In almost every way, the Uvalda and Vidalia demonstrations on Saturday were a success:
1.) I estimate that we got about 40 to 50 people to show up in between the organizers, the people who participated in the demonstration, and the support crew. Everyone who attended our event was well dressed. Both demonstrations were well coordinated and went down without incident.
2.) Although we had spent two months planning this event, we didn’t encounter any opposition in Uvalda or Vidalia. We distributed a ton of literature to the public. We even had a few locals join and participate in our protests.
3.) The new flags and banners looked great.
4.) The SPLC tried and failed to intimidate Chief Smith and the League members who organized and attended these protests.
5.) We were more concerned about the weather than the opposition, but we didn’t get rained out at either event. The closest thing to a problem that we encountered all weekend was overwhelming a restaurant in Uvalda with our business.
6.) We spent a lot of time socializing and working together to do something productive to advance a common cause.

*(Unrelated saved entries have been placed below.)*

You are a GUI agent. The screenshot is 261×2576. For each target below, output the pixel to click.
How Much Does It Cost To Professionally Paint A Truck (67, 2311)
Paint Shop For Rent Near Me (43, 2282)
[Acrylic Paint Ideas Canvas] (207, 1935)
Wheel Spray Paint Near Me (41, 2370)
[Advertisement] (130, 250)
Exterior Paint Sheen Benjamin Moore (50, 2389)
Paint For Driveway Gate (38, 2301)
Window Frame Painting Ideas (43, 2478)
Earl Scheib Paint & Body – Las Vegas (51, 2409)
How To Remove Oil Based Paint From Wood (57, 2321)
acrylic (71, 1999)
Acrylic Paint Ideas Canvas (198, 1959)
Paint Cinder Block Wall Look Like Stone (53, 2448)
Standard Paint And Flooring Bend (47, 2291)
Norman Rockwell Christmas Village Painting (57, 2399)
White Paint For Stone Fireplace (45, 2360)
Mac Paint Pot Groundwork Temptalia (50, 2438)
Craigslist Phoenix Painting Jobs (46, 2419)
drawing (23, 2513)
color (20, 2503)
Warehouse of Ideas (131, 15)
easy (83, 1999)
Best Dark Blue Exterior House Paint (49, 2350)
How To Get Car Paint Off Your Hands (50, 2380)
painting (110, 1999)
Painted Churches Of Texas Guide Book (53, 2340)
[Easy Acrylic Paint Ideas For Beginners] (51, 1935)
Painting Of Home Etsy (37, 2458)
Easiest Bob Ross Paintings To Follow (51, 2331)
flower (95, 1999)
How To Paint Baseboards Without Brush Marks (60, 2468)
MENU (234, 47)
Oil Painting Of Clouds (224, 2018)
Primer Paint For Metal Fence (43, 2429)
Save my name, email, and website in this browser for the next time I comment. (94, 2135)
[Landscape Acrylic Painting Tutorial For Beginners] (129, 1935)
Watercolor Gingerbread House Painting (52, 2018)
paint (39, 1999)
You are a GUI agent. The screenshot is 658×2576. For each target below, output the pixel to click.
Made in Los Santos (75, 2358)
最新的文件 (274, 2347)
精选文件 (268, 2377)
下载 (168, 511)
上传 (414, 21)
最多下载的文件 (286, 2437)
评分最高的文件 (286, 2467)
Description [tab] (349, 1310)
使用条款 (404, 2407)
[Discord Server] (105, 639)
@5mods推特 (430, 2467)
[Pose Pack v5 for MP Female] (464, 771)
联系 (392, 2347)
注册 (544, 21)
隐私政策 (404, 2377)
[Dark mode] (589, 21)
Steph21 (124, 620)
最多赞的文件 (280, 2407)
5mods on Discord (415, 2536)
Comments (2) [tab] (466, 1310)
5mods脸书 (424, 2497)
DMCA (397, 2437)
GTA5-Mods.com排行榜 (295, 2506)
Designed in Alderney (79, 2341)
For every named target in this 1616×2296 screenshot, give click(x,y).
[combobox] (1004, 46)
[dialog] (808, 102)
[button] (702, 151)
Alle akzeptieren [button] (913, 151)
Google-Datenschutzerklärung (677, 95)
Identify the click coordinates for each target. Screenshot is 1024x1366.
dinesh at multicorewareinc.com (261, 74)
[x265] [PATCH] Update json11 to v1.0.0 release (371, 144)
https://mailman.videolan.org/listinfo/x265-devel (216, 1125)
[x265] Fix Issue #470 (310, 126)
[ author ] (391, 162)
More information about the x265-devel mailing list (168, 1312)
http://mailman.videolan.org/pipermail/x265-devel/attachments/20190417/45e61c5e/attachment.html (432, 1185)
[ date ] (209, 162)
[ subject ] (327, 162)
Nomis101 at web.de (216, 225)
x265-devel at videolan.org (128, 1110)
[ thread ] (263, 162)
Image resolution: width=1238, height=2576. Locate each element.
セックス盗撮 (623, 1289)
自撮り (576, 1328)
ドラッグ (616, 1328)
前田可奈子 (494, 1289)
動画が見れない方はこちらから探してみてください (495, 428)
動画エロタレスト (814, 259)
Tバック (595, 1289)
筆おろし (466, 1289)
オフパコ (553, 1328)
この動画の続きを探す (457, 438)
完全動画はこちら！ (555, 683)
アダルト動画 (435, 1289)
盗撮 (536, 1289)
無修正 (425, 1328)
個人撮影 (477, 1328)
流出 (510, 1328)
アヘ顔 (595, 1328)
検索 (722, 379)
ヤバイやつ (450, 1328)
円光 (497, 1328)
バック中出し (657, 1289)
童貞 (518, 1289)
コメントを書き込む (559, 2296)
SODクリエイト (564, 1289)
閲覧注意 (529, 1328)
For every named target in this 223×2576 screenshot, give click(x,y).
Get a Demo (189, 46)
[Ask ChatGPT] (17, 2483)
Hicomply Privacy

7.) We succeeded in running Mayor Paul Bridges out of town!
In hindsight, there were a couple of areas where we learned some lessons, and where there will be room for improvement at future events:
1.) The most obvious practical lesson we learned in Uvalda was the importance of bringing sunscreen to our protests.
2.) We could have used a few more bullhorns at the demonstrations. I also think that marching with the flags would have a more dramatic effect.
3.) We couldn’t get a lot of people to show up in Uvalda because there was bitterness and division over the Confederate battle flag not being used.
4.) We learned that getting our own supporters and sympathizers to show up en masse at our events is a bigger problem than the SPLC calling us names.
5.) We need to spend a lot more of our time promoting these events and getting the word out in communities before we show up.